Notre histoire

Notre histoire

Mère de Miséricorde, créée en 1981,  a été reconnue par Mgr Carré, archevêque d’Albi, en 2002 en tant qu’ « Association  privée de fidèles de droit diocésain ».

L’association est née sous l’impulsion de deux jeunes médecins membres de la Communauté des Béatitudes (communauté dont elle s’est définitivement séparée en 2000). Ces derniers, particulièrement sensibilisés, de par leur métier, au problème de la maternité non désirée, ont vu le nombre des avortements croître, suite à la loi de 1975.

En effet, très rapidement, on a observé la banalisation de cet acte, son apparente facilité  et  son caractère présenté comme anodin par une bonne partie des médias.

La première intuition fut de mettre en place une antenne téléphonique pour accueillir et écouter les femmes qui envisageaient l’IVG. Il y a aujourd’hui, en France et DOM-TOM, 13 antennes téléphoniques constituées d’une équipe d’écoutantes.

Conjointement, un accueil en famille était proposé pour les plus jeunes ou pour les plus démunies, comme une alternative possible à ce choix.

La notion de « combat spirituel » devenant évidente, la prière et le jeûne furent et restent à ce jour, les armes choisies pour participer à cette lutte entre la vie et la mort. Actuellement 4500 personnes, en France, jeûnent et prient pour les personnes qui font appel à l’œuvre. Le jeûne est un mode de participation, spirituelle et incarnée, à l’angoisse de la femme confrontée à un accueil difficile de la vie. (Nous avons assisté souvent à des revirements de situation à la suite de l’aide conjointe de l’écoute, de l’aide matérielle et d’une prière incessante).

Depuis 1991,  des femmes de plus en plus nombreuses ont commencé à nous contacter pour nous confier leur mal être ou leur détresse, après avortement.

Nous avons pris conscience que la mort d’un enfant in utero laissait souvent des traces dans le cœur de la femme. Qu’elle l’ait décidé, plus ou moins librement (IVG, IMG), ou bien qu’elle l’ait subi, de manière accidentelle (fausse couche, GEU), la disparition de l’enfant non- né reste dans sa vie un moment particulier de souffrance et de questionnement. C’est toujours un deuil difficile à faire.

Nous avons alors  mis en place différentes démarches, retraites,  accompagnements pour permettre à ces personnes de vivre une libération de la culpabilité, du remords ou de la honte liés à cet événement. Par ces différentes démarches, la personne concernée peut vivre une réelle réconciliation avec elle-même, une pacification de la mémoire voire, de la colère contre elle-même.
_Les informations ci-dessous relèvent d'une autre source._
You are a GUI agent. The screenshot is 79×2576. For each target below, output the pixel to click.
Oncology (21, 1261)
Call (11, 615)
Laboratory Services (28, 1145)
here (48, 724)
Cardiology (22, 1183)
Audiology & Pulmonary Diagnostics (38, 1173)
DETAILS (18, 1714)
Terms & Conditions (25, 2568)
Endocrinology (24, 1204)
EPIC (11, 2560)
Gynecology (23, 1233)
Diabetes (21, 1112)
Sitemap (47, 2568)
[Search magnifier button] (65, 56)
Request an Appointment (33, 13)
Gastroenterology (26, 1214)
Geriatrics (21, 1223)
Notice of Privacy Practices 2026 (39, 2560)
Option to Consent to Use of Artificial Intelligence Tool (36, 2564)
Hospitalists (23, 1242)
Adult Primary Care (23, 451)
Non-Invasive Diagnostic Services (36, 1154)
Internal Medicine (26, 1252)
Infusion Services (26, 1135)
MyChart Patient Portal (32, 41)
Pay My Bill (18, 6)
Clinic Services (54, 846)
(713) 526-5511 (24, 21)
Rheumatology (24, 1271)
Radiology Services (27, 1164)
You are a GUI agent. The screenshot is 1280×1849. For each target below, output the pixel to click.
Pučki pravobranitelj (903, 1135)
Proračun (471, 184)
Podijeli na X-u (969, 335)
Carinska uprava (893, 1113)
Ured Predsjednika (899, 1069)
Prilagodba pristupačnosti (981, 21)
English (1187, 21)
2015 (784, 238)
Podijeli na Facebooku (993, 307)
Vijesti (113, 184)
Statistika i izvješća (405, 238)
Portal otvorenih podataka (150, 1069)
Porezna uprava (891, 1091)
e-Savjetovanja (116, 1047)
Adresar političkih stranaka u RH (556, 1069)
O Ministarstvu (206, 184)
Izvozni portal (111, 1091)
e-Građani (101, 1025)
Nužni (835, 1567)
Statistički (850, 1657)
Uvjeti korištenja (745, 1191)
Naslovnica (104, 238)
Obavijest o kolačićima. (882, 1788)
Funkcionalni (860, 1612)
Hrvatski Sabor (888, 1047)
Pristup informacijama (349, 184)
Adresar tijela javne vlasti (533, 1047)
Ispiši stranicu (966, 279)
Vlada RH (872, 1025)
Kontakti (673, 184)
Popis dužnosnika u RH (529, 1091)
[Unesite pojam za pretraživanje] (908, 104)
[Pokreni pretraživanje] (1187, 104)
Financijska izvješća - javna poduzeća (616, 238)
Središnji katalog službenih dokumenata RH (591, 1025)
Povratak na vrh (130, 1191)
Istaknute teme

Le fondement de notre démarche

En toutes circonstances, nous désirons rester dans une démarche de Foi et d’Espérance, assurés que notre Créateur ne peut rien laisser dans l’abîme du non-sens.

La Foi nous maintient dans la certitude que toute vie, confiée par Dieu, dans toute situation, si problématique soit-elle, prend un sens dès lors qu’elle est accueillie, non dans la résignation mais dans un consentement libre.

L’Espérance dans laquelle nous demeurons pour toute personne qui nous contacte,  nous incite à l’inviter à découvrir  l’amour fou de Dieu pour elle, et à faire la douce expérience de sa Miséricorde. Nous prions pour qu’Elle ne nous quitte pas.

Grâce aux multiples initiatives privées de prière, d’entraide et de charité, nous espérons que le silence et le mensonge entourant la souffrance liée à l’IVG soient mis à nu.

Que toute vie humaine redevienne une source de joie et de bénédiction.